UPDATE, April 20, 2011:
An attorney for the actors said there's breach of contract because CBS broke a promise to pay the actors and fraud because it purposefully didn't pay.
CBS said in a statement to CNN, "We agree that funds are owed to the actors and have been working with them for quite some time to resolve the issue."
The actors say they're owed millions of dollars. CBS says thousands. The launch of the "Happy Days" slot machine was apparently the last straw.
"Happy Days," one of the most popular shows in television history, faces an unhappy legacy nearly four decades after it first went on the air, according to a story by CNN's Scott Zamost and CNNMoney's Poppy Harlow at money.cnn.com.
Four cast members, and the estate of Tom Bosley, who died last October, claim CBS (CBS, Fortune 500), which owns the show, has not paid them for merchandising revenues they are owed under their contracts.
The show, which originally aired from 1974 to 1984, "represented to the public what the best of America has to offer," said Anson Williams, who played Potsie. "The friendships, the opportunities, the warmth.

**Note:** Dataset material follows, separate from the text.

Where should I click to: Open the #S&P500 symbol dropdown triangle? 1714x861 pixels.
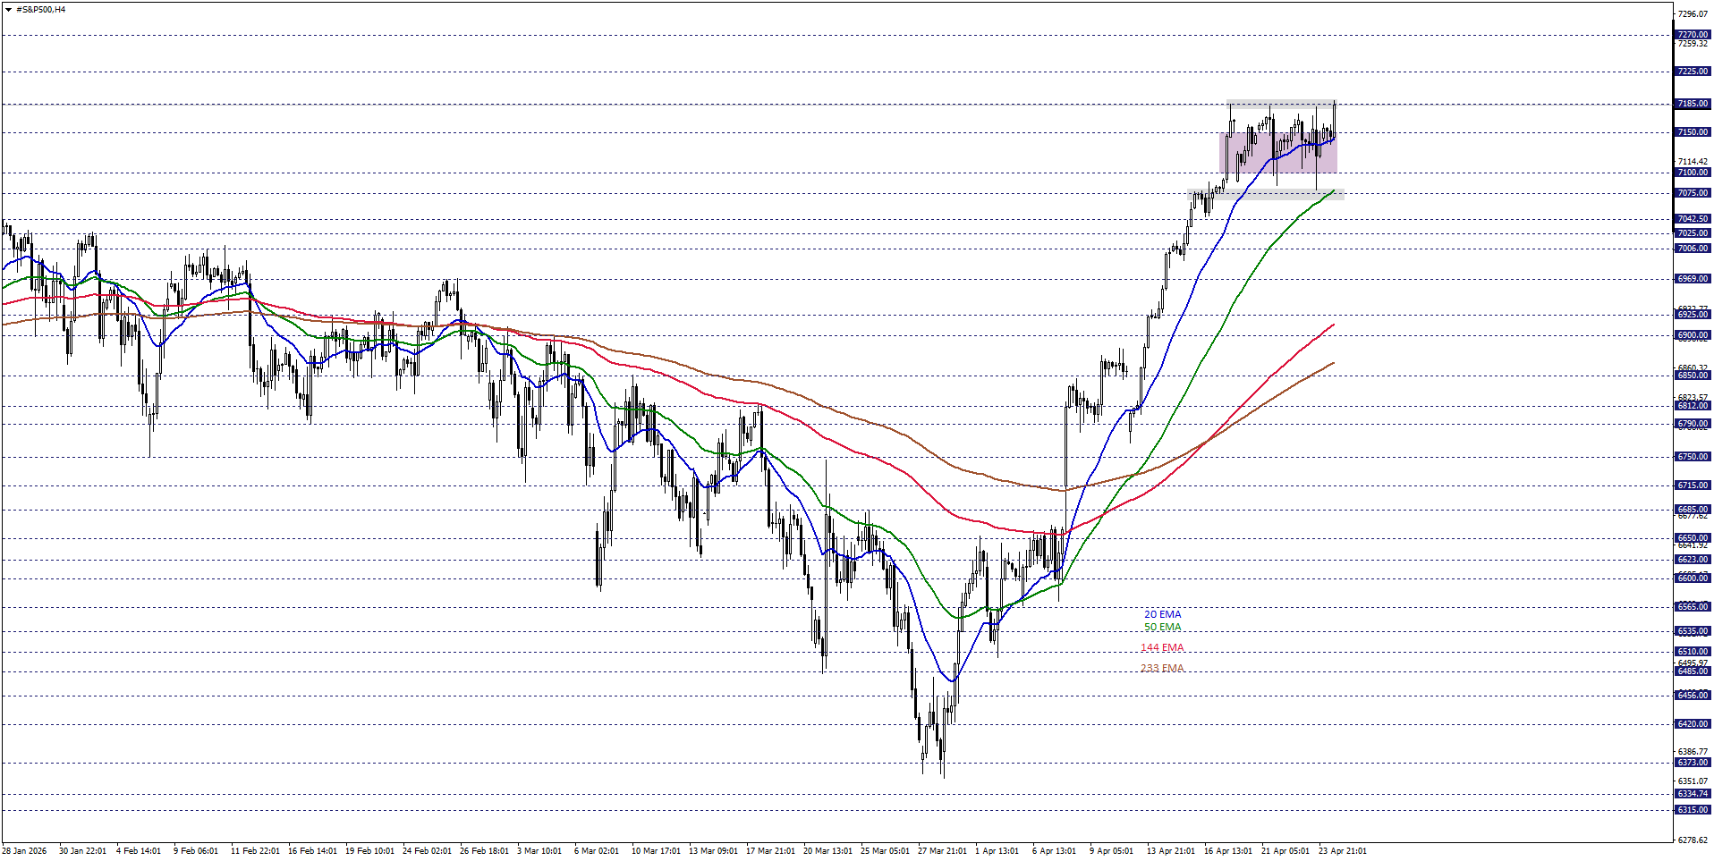(7, 9)
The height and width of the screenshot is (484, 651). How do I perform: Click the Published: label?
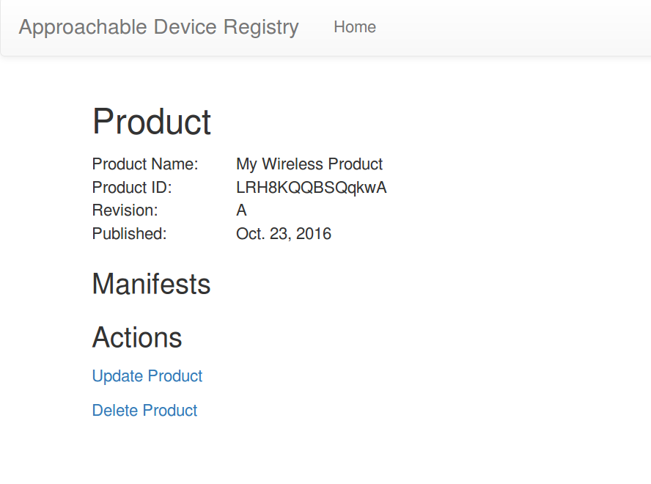tap(129, 233)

Unfortunately, now 'Happy Days' also represents the worst of America -- of what major companies are trying to get from it, trying to use it for, and forgetting the family it created."
In exclusive interviews with CNN, the cast members -- Williams, Don Most, Marion Ross and Erin Moran -- all claim they have been cut out of the merchandising bonanza the show has spawned. Those products includes comic books, t-shirts, scrapbooks, trading cards, games, lunch boxes, dolls, toy cars, magnets, greeting cards and DVDs where their images appear on the box covers.